"In A Pit With A Lion On A Snowy Day" by Mark Batterson


Mark Batterson. In A Pit With A Lion On A Snowy Day: How To Survive and Thrive When Opportunity Roars. Multnomah Books, 2006. 192 pgs.

What do you do when opportunity roars? Batterson urges us to give chase, lock eyes with our lion, and charge directly at it. Through nine chapters Batterson makes this point again and again. That opportunity often comes in threatening forms, and if we wish to seize that opportunity we must overcome our fear. He urges us to forget about playing it safe, embrace uncertainty, and stop worrying about looking foolish, and then we will see the blessing of the Lord.
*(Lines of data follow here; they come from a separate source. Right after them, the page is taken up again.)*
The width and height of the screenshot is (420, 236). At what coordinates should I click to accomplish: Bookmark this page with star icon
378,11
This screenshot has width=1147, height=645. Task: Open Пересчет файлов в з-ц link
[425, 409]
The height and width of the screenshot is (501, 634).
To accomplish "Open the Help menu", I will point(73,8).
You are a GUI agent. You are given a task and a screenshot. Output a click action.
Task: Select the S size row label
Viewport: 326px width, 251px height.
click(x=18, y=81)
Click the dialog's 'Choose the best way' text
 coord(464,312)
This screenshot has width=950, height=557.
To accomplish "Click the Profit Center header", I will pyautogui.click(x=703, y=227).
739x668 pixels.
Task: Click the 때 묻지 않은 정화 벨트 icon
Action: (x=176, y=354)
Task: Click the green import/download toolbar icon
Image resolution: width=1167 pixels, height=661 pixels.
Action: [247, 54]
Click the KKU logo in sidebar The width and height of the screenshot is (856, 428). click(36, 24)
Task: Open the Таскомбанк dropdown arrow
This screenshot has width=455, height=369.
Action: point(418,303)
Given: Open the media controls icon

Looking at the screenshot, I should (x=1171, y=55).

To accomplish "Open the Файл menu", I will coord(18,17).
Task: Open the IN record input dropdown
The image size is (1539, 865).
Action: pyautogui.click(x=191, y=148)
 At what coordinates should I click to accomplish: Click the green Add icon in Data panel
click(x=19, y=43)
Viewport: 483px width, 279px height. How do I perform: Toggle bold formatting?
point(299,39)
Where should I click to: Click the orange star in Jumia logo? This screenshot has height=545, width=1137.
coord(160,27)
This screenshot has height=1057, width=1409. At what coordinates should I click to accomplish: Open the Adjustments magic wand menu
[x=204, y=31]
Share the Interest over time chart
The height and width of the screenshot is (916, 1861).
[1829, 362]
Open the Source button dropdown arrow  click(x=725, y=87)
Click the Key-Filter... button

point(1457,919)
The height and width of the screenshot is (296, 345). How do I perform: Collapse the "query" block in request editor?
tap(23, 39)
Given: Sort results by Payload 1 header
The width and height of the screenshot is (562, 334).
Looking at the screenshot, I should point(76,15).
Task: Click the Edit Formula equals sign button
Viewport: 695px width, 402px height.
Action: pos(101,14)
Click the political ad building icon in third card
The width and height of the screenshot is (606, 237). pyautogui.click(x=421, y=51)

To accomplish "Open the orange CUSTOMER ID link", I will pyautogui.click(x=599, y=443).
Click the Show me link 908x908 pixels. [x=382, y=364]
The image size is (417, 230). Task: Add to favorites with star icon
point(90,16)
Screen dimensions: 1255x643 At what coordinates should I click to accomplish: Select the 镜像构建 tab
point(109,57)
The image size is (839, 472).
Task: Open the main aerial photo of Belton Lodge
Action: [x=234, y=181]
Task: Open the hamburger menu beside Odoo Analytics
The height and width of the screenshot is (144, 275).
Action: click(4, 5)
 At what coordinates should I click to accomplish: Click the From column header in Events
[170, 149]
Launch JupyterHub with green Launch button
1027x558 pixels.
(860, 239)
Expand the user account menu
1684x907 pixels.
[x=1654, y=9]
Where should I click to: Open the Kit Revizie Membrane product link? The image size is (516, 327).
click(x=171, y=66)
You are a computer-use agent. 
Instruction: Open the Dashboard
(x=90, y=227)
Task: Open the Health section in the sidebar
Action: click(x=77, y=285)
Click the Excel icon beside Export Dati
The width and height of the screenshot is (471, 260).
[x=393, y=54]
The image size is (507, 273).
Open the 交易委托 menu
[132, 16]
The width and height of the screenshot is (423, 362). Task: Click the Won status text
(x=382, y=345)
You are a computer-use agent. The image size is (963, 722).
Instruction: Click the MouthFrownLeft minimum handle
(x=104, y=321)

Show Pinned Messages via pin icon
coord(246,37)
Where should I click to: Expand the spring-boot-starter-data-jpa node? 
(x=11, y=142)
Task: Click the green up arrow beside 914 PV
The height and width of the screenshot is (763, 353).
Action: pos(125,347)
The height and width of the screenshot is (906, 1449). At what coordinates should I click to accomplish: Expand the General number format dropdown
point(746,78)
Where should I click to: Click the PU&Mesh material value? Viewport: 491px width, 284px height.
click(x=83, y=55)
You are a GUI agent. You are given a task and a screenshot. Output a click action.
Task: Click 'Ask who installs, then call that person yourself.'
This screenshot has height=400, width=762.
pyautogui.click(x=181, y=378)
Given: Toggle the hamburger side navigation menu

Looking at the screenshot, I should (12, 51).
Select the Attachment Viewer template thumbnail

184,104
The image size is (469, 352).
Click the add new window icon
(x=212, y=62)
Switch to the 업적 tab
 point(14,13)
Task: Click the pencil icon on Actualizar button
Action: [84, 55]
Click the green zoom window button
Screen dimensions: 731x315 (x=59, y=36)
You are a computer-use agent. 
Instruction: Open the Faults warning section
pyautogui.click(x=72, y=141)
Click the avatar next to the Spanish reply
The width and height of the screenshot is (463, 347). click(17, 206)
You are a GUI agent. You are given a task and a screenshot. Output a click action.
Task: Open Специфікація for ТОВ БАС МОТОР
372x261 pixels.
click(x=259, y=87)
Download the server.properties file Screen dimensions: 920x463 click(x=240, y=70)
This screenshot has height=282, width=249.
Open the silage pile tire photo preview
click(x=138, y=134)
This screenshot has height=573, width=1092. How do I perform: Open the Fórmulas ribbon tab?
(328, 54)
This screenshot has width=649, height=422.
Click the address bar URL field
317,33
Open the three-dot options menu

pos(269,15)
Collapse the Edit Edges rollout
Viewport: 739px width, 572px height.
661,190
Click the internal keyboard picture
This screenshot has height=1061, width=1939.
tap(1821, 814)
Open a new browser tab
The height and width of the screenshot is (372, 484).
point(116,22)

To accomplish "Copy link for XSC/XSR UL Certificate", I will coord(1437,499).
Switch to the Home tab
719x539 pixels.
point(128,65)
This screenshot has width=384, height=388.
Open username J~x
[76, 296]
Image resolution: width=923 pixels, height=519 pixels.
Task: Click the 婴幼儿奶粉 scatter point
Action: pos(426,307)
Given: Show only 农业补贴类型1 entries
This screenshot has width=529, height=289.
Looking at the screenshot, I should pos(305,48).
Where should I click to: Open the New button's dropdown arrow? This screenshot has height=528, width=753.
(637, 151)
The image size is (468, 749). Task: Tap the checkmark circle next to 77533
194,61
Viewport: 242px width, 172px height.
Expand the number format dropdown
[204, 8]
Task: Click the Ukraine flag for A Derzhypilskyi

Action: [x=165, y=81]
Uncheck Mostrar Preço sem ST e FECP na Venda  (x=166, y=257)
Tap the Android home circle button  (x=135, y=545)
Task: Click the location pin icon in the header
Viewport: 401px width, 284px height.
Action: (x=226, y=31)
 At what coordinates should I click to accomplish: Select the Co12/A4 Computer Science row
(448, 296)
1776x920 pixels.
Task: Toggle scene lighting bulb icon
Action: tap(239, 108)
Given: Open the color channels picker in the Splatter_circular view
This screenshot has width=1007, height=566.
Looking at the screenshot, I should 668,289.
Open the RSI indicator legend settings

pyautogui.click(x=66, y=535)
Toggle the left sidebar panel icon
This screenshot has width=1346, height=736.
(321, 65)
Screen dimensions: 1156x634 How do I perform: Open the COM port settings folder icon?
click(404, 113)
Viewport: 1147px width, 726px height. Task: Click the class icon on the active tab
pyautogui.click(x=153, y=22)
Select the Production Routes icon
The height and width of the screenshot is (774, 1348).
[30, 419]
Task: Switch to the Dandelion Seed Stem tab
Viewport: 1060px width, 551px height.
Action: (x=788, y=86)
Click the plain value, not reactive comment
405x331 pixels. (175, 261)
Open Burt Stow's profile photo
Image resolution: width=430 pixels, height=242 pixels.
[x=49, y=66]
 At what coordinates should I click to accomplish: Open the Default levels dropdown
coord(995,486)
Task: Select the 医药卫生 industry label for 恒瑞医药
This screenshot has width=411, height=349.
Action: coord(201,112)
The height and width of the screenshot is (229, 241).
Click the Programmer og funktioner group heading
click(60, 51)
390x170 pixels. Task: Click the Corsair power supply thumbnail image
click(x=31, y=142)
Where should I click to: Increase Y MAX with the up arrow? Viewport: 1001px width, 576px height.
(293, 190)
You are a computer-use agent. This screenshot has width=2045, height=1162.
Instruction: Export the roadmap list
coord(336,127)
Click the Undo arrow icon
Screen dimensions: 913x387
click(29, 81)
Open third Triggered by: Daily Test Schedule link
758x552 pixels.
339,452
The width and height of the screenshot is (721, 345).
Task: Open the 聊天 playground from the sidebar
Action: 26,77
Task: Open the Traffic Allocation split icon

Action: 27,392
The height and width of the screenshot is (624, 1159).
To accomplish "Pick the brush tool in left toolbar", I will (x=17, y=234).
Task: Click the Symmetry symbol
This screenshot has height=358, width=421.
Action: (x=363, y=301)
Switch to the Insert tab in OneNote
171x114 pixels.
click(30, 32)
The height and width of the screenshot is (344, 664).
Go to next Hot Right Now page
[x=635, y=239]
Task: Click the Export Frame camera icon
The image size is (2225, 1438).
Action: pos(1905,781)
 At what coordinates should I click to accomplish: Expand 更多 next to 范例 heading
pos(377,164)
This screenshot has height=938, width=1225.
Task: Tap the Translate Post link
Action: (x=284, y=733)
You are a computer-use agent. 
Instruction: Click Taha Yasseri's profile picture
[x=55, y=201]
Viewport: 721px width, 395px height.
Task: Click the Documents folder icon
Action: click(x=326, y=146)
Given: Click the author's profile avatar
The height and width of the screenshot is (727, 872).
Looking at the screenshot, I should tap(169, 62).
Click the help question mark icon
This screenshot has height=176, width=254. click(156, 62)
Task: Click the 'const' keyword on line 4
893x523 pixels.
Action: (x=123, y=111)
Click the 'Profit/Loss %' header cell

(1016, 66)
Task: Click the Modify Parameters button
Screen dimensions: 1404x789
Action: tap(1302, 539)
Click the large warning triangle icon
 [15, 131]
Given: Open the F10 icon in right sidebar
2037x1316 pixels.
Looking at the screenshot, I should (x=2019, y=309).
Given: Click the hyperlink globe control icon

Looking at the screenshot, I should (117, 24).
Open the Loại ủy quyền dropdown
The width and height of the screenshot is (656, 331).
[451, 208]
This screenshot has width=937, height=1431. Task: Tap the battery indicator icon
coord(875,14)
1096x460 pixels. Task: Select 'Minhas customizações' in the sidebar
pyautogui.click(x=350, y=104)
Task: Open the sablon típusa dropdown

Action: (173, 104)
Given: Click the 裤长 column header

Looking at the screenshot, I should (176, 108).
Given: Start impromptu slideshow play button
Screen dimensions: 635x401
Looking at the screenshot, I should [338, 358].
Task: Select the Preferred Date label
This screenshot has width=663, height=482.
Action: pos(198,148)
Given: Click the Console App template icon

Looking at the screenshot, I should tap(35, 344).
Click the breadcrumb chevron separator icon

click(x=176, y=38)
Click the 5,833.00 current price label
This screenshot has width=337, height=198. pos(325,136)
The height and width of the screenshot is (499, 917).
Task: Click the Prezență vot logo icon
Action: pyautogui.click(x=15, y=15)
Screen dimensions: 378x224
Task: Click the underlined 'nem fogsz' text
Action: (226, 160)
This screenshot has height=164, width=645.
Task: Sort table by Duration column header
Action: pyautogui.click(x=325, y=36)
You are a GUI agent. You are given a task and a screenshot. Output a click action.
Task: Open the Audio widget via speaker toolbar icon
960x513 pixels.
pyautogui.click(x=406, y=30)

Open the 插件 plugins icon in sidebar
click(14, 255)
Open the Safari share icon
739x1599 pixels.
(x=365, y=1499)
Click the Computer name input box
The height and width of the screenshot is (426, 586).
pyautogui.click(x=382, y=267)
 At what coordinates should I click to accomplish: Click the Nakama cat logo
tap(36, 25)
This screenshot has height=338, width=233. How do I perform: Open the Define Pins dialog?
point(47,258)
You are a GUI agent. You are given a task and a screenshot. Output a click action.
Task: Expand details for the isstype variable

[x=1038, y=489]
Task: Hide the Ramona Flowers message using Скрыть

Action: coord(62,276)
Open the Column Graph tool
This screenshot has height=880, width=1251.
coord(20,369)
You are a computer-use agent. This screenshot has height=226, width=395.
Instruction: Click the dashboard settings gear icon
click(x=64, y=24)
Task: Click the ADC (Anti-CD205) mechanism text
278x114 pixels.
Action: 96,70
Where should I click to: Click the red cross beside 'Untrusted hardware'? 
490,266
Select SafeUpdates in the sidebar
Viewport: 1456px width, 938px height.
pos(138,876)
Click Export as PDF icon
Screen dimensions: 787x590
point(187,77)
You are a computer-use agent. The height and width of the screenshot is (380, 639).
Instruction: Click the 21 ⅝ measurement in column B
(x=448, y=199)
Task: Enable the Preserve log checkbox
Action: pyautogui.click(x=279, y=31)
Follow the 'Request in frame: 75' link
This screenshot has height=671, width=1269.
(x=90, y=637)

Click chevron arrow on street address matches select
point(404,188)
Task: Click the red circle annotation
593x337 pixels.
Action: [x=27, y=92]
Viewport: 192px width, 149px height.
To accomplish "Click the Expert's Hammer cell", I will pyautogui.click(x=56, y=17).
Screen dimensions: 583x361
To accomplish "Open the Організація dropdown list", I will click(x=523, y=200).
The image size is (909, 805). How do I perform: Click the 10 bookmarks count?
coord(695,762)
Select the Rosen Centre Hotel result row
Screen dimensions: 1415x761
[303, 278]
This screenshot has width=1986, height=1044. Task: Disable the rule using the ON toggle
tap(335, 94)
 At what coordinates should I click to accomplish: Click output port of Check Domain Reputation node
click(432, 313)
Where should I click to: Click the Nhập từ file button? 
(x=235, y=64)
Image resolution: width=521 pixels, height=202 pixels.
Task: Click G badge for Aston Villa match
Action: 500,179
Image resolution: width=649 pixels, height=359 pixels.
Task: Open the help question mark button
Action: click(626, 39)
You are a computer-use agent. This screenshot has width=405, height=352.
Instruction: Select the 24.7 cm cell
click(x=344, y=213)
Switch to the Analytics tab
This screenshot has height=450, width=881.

In one way there is nothing wrong here. Opportunity does often come from overcoming threats and fears. We must, in fact, overcome our fears and follow the path God leads us on. And yet this book exemplifies much of what I find disturbing in contemporary Christian literature. Let me explain.

Here we have a book which takes as its basis barely a scrap of a verse and, with this biblical justification in hand, quickly moves into realms of pop psychology, business literature, and modern truism with nary a thought given to any of them. The bible does not function as guide but as proof, and poor proof at that.

Along the way half truths abound. Perfect love covers over all fear, but that does not mean we take all risks. Where is the chapter on discernment? The acknowledgement that some opportunities must not be seized, and that in the face of them we ought to recoil in fear, fear for our souls? Or, for that matter, where is the chapter discussing how we can take our worries and fears to God and replace them, not with the courage of someone who has a bigger goal than succumbing to fear, but with the courage of someone who knows God and thus is a person to whom all objects of fear shrink away into insignificance? Instead we are taught to unlearn our fears and reframe our thinking; sad alternatives indeed when put next to the peace of Christ which transcends all understanding.

Conclusion: 2 Stars. Not Recommended. Don't waste your time. Check out the story in 2 Samuel 20:20-23, and do imagine what Benaiah must have been like. Think about fear and risk, and what you fear and may need to risk in following Jesus. If you then conclude in prayer, offering up your fears to God and asking him to fill you with His love in their place, then you will not only have the good content of this book, but something far better as well!

Thanks to Blogging for Books for providing me with this copy to review.